Bob Dylan
(Simon & Schuster, 2022)
For starters, the book's cover boasts a striking image of Little Richard, Alis Lesley and Eddie Cochran (Lesley was sometimes called "The Female Elvis"; I thought that title went to Wanda Jackson or Janis Martin), with the promise of great reading ahead.
But Bob Dylan's The Philosophy of Modern Song is a mixed bag. While the song choices are often inspired (from rockabilly, blues, folk, country, pop, rock and soul genres--he also includes some crooners), those selections are both aided and crippled by the commentary within. The elaborate packaging--professional and randomly shot photos, with oversized text and space wasting graphics that Rolling Stone has fallen victim to--cannot hide those shortcomings.
The biggest miscue here is in the numbers: there are 66 performances detailed, from obscure rockabilly artist Jimmy Wages to indigenous poet John Trudell to one of Dylan's earliest heroes, Little Richard (who places twice). Yet while some bemoan that Dylan is stuck in the 20th Century, the real problem is that just four (four!) of the 66 entries are records by female artists; only Cher, Rosemary Clooney, Judy Garland and Nina Simone get into Bob's sphere. Why is The Philosophy of Modern Song a boys club meeting? For someone who probably knows enough about Bessie Smith, Sister Rosetta Tharpe, Sandy Denny and Dusty Springfield (or choose your own bunch) to include one of their superlative records, Dylan has missed the boat.

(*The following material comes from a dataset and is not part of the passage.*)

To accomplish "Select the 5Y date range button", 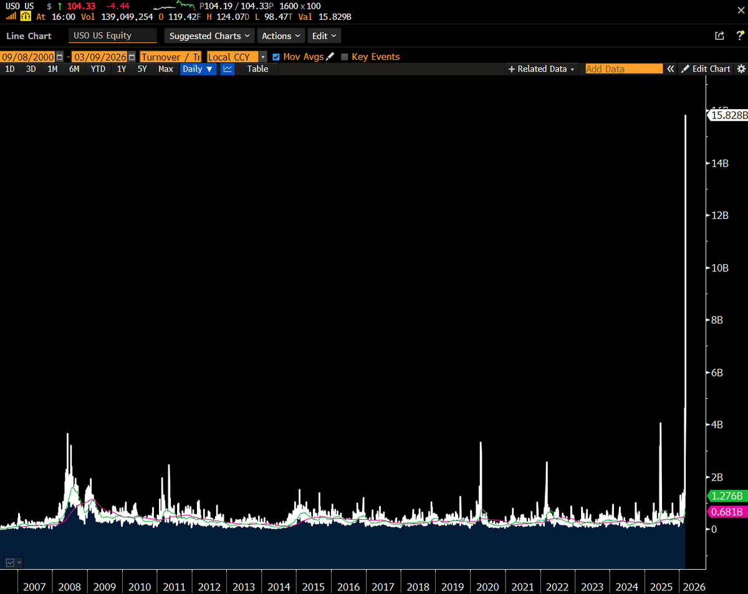I will 142,69.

Stylistically, Dylan's writing mirrors his announcing skills on his Theme Time Radio Hour series, which were overall more concise and meaningful than what turns up in book form. Without the constraints of time (like the new pitch clock in baseball), he has a penchant for long-windedness, with analysis that's provocative for its own sake--insulting, too. Dylan's overbaked comment that Elvis Costello's band the Attractions was "miles ahead" of others from the late '70s is rather snarky; one can only guess which musicians are the butt of his disdain. Similarly, when Dylan opines that the underrated blues harpist-singer Little Walter towered above others at his record label ("of all the artists on Chess, he might have been the only one with real substance"), it's a thinly veiled, nasty putdown of Muddy Waters, Howlin' Wolf and Chuck Berry.

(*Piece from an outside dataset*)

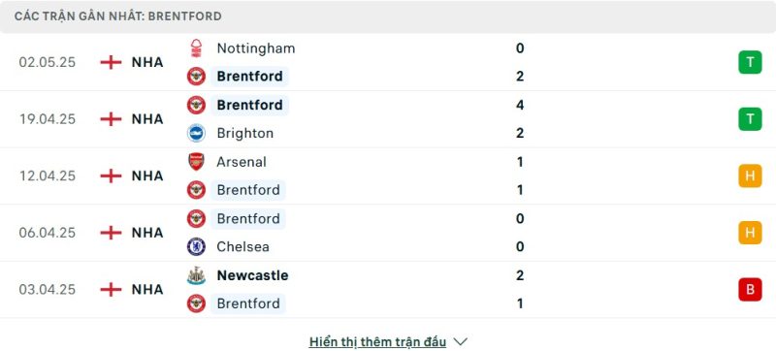Click orange H badge for Chelsea match
The image size is (776, 351).
(750, 233)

The presentation can be quite funny even with the absence of photo captions--dig the Julie London pic in the Clash chapter. But such pleasures are ripped to pieces when Dylan uses a misogynistic term for a woman's body part that appears in the chapter on Eagles' "Witchy Woman," a questionable song choice in the first place.
Dylan credits his fishing buddy Eddie Gorodetsky--who as Eddie G. has compiled some fabulous record anthologies over the years--for providing input and musical companionship that probably elevated The Philosophy of Modern Song. I'm wondering why nobody in the publishing process knows that it's the Allman Brothers Band and not "the Allman Brothers" who recorded "Midnight Rider," or that Chuck Berry's first hit was spelled "Maybellene" without an "i" to avoid a lawsuit with Maybelline cosmetics.

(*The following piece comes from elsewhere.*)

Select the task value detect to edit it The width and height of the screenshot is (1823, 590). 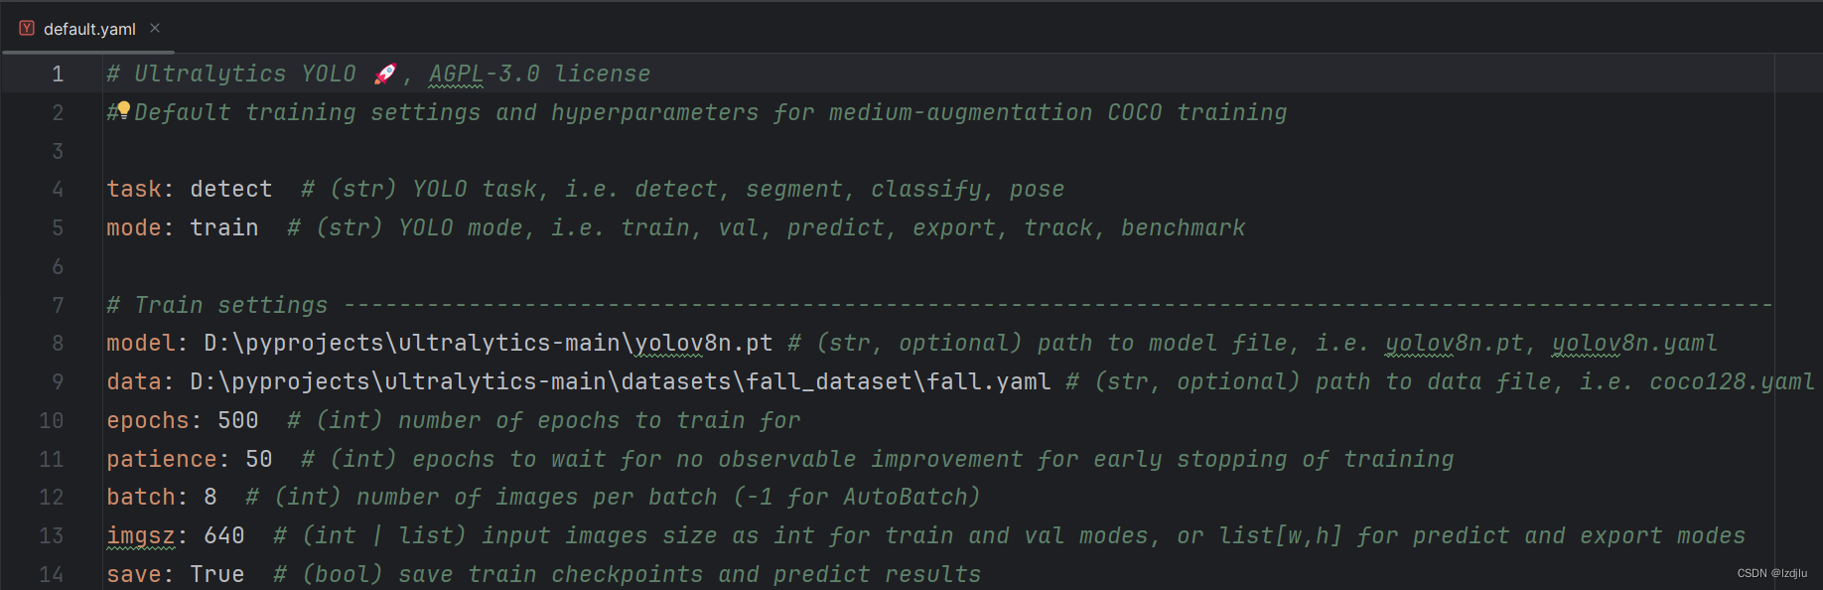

Philosophy has its moments, as the majority of the photos depicting American culture, record manufacturing and the obsession of collectors (a treat for those of us pushing age seventy) are wonderful, nearly forgotten. And yet, one expects more from one of the most compassionate songwriters ever, one with an inexhaustible knowledge of popular music. Cheers for Bob Dylan's snotty, sarcastic singing when he was 25 or so; at 81, his crankiness doesn't hold up so well. Ultimately, there are too many aspects of The Modern Philosophy of Song that are off putting--to a degree that I find meanspirited.